# Catfish slow trolling setup



## EJH (Apr 16, 2004)

Can anyone recommend a planerboard/planer bobber setup? I've always fished catfish at the bottom but have seen others have more success slow trolling. I went to fun feather & fur looking for a setup but all they had were walleye boards.


Posted using Outdoor Hub Campfire


----------



## Salmonid (Apr 14, 2004)

most guys are using walleye boards... youll have to experiment on the rigs though, that's where everyone gets quiet real fast...

Salmonid


----------



## JASON STANFIELD (May 24, 2011)

I use church's walleye boards they work great for channel cats. 
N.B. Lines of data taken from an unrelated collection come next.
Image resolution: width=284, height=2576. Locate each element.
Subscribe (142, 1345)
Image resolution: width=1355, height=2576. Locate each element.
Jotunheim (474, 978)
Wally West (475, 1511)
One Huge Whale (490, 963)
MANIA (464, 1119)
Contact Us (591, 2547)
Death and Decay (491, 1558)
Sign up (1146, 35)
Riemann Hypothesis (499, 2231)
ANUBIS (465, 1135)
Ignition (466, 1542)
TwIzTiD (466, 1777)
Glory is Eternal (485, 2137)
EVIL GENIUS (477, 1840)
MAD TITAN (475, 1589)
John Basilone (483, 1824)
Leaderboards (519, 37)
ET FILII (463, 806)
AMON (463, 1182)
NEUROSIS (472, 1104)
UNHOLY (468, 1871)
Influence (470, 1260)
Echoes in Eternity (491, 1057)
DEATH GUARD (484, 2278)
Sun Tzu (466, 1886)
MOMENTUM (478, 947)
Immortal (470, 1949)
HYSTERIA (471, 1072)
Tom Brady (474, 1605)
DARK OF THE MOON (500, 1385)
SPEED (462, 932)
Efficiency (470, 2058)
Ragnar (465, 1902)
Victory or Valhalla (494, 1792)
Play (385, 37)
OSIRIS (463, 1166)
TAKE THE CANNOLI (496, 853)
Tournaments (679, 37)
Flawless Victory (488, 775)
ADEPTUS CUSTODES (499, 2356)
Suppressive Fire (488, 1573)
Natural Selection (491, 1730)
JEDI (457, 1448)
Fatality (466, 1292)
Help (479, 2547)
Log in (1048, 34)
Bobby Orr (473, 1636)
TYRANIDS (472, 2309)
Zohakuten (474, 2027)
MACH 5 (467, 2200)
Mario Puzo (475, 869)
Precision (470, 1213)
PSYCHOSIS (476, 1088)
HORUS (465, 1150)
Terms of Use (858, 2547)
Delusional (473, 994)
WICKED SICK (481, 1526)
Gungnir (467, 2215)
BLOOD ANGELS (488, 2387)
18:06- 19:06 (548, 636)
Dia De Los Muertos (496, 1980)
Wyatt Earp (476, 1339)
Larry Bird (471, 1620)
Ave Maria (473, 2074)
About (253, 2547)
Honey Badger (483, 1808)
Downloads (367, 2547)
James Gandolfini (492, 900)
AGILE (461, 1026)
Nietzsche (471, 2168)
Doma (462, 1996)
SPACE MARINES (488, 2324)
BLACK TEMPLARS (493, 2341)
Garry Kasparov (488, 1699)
Sent from my XT907 using Ohub Campfire mobile app


----------



## SeanStone (Sep 8, 2010)

You may wanna look into the santee cooper rig. It wont get you the spread that the boards will, but it works well.

Sent from my SCH-I545 using Ohub Campfire mobile app


----------



## City fisher (Jul 12, 2012)

Check out the bobber with a brain. I havent used one yet but I plan on trying one out here real soon. Mogadore B&T has them in stock. Google them and you can see all sorts of videos on how they work.


----------



## BanksideBandit (Jan 22, 2010)

Santee Cooper. I've never used planer boards just drift the boat sideways with the wind. If you have to troll because of no wind you can get a decent spread with your outside poles facing out and keeping your lines staggered. This has been by first year drifting so I'm still experimenting myself.


----------